◆ **Goal of the exercise**: Give again, word for word, every line below from the one that has "Open the Help" through the one that has "Task: Click the lightning bolt connect icon", both included, and no others.
....
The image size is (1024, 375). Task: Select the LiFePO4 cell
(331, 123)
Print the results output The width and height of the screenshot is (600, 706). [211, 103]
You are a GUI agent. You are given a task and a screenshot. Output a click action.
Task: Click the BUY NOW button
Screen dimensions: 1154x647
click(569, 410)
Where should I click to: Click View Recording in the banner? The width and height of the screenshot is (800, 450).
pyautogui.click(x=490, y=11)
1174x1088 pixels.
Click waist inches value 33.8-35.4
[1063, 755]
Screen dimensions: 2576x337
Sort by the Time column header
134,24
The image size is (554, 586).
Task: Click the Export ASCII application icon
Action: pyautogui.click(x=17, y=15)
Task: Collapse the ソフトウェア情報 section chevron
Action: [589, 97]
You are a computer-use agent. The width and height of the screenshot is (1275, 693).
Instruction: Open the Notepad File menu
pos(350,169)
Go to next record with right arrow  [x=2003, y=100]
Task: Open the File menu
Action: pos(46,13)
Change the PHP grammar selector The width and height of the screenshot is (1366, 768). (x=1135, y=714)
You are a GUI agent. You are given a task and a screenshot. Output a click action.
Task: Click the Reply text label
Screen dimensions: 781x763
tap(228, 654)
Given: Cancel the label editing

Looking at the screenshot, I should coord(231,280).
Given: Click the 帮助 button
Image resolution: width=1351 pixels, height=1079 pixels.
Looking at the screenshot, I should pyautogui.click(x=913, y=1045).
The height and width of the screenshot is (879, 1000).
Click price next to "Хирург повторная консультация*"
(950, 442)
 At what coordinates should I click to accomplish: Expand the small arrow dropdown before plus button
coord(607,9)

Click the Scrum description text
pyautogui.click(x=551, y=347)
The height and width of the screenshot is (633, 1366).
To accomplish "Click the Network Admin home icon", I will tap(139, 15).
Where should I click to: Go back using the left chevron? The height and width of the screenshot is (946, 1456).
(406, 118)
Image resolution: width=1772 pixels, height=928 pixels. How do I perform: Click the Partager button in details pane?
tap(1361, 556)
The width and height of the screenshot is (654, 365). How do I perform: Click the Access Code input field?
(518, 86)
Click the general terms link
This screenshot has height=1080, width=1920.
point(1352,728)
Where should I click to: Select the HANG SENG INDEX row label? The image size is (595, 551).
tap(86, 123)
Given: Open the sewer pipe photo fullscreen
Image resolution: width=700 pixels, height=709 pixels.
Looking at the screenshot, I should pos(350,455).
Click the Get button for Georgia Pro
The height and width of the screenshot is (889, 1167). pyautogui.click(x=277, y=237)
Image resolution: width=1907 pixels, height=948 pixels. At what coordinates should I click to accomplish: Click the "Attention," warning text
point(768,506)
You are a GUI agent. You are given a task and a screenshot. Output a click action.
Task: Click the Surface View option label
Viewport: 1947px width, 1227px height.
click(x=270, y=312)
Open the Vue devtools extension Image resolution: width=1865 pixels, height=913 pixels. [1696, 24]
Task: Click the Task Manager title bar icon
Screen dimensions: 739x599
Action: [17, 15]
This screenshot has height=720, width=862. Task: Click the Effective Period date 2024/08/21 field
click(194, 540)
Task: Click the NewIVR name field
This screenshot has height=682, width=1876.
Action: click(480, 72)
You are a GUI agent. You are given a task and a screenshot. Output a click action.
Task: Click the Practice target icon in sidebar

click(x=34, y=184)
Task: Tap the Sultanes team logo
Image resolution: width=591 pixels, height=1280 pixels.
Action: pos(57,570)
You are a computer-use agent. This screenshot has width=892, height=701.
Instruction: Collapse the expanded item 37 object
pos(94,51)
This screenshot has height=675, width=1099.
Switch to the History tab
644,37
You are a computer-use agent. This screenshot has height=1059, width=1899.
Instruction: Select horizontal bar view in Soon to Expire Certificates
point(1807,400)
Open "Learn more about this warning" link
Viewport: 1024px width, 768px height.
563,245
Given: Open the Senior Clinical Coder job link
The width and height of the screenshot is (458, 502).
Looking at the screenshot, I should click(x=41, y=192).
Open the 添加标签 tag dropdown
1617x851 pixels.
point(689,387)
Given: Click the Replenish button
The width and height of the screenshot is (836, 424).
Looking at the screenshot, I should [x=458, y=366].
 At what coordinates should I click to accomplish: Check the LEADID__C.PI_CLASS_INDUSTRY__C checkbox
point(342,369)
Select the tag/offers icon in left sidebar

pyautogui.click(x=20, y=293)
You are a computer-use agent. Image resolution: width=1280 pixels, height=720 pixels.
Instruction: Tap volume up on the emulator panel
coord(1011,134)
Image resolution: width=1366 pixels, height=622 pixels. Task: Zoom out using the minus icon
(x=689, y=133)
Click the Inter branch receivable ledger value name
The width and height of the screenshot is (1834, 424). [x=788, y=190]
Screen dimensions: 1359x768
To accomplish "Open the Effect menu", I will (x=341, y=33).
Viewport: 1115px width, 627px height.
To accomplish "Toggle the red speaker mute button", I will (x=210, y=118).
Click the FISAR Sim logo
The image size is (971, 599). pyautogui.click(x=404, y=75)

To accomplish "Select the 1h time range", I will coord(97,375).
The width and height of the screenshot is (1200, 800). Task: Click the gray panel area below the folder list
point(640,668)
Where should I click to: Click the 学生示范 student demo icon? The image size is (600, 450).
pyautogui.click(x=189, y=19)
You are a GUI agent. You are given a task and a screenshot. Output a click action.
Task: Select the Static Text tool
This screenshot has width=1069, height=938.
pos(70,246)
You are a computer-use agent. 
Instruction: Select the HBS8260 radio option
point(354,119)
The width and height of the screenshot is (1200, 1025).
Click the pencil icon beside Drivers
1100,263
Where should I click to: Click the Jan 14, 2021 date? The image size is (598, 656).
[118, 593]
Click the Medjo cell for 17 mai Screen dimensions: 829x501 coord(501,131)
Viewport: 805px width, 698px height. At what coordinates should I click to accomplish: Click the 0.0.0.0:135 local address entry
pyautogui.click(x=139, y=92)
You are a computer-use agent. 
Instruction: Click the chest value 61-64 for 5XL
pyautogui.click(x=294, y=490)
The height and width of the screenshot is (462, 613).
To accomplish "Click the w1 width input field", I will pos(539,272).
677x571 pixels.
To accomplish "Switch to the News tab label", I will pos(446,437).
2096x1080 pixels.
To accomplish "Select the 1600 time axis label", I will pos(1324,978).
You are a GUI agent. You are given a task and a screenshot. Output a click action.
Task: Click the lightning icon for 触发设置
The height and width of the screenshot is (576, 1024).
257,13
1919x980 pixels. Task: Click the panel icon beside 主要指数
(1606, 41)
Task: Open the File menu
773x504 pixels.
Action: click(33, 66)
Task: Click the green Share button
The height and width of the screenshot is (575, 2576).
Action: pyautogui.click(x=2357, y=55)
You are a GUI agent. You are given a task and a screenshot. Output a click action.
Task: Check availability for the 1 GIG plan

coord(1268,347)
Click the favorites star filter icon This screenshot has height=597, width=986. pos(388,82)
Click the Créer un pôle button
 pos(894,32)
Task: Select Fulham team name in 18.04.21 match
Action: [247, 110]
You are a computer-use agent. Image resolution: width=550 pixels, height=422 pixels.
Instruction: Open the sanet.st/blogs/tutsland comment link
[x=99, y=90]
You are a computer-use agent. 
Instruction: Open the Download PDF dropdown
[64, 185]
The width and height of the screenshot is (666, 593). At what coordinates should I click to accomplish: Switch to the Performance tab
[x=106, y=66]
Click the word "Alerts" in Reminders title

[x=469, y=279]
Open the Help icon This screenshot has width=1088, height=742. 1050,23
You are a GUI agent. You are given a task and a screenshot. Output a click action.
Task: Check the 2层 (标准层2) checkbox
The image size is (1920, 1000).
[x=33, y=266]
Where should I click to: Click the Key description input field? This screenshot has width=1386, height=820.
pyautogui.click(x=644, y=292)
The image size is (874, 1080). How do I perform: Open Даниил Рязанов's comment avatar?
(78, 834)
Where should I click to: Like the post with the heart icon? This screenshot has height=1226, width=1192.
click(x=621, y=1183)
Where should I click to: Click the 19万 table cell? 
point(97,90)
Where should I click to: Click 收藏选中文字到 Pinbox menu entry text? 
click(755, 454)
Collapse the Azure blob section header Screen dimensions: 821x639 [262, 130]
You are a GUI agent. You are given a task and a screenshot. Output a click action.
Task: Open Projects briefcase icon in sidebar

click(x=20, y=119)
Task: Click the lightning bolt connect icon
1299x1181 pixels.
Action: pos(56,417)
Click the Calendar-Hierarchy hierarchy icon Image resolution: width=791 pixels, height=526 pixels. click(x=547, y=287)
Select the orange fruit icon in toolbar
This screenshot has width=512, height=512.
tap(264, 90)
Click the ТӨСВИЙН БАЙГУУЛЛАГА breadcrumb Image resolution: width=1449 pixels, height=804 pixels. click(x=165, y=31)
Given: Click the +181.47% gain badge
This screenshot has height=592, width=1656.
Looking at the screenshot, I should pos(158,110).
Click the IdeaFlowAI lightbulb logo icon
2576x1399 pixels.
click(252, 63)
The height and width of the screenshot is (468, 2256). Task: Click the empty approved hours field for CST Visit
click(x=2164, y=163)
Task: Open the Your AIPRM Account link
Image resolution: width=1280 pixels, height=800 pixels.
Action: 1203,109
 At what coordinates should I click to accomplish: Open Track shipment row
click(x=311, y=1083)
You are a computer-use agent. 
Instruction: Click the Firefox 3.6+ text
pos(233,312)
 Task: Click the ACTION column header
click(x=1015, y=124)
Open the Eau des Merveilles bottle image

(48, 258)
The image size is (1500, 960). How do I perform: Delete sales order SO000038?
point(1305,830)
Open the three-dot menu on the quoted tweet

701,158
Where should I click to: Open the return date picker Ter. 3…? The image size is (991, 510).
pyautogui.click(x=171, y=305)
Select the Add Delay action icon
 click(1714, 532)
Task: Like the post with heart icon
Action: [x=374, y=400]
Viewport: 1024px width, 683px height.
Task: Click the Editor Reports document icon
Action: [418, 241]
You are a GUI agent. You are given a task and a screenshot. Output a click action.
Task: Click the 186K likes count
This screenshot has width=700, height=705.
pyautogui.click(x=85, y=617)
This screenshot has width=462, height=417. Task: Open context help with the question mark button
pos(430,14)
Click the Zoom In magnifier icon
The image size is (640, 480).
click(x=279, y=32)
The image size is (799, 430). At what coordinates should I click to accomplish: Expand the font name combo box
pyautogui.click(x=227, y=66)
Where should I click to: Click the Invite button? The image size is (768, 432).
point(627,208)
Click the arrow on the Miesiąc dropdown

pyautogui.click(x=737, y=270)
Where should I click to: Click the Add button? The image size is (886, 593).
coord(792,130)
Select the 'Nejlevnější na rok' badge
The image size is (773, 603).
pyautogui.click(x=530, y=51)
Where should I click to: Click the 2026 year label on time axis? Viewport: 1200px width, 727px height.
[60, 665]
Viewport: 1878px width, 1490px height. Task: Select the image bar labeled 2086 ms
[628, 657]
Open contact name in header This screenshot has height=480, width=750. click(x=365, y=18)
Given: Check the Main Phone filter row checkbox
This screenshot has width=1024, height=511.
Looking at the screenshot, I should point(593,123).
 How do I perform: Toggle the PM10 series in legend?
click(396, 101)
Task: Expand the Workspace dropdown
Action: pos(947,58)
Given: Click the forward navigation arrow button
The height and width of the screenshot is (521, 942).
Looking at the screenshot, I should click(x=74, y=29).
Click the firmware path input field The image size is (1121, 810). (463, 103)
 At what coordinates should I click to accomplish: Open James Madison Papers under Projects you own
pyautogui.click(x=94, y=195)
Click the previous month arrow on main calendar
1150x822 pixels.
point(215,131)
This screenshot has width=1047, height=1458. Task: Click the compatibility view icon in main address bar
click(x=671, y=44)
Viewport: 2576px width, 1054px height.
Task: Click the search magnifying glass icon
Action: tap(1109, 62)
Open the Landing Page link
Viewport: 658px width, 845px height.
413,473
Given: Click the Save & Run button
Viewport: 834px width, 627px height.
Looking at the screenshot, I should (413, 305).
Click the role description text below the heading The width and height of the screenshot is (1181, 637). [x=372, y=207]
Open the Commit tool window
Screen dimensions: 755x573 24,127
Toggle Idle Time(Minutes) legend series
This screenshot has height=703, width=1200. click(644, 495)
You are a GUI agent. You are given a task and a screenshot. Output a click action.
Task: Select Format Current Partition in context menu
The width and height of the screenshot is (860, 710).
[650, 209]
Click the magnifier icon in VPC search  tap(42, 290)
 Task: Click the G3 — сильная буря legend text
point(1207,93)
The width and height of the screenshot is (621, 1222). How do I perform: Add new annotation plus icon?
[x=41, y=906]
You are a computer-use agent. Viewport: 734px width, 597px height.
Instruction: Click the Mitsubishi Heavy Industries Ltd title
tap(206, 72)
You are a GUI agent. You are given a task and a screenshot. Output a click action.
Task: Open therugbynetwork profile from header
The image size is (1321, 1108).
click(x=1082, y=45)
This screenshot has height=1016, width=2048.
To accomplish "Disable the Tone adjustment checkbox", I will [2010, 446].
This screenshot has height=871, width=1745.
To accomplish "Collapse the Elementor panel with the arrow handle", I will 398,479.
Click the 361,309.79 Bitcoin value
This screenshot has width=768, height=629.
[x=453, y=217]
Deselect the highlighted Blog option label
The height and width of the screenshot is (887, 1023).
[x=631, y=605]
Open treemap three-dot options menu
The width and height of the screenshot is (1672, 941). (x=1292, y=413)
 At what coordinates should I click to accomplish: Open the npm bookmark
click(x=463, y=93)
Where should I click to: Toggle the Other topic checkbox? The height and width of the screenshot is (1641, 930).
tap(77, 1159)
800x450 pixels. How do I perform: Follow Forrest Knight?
....
◆ **Solution below**:
Open the Help icon This screenshot has width=1088, height=742. 1050,23
You are a GUI agent. You are given a task and a screenshot. Output a click action.
Task: Check the 2层 (标准层2) checkbox
The image size is (1920, 1000).
[x=33, y=266]
Where should I click to: Click the Key description input field? This screenshot has width=1386, height=820.
pyautogui.click(x=644, y=292)
The image size is (874, 1080). How do I perform: Open Даниил Рязанов's comment avatar?
(78, 834)
Where should I click to: Like the post with the heart icon? This screenshot has height=1226, width=1192.
click(x=621, y=1183)
Where should I click to: Click the 19万 table cell? 
point(97,90)
Where should I click to: Click 收藏选中文字到 Pinbox menu entry text? 
click(755, 454)
Collapse the Azure blob section header Screen dimensions: 821x639 [262, 130]
You are a GUI agent. You are given a task and a screenshot. Output a click action.
Task: Open Projects briefcase icon in sidebar

click(x=20, y=119)
Task: Click the lightning bolt connect icon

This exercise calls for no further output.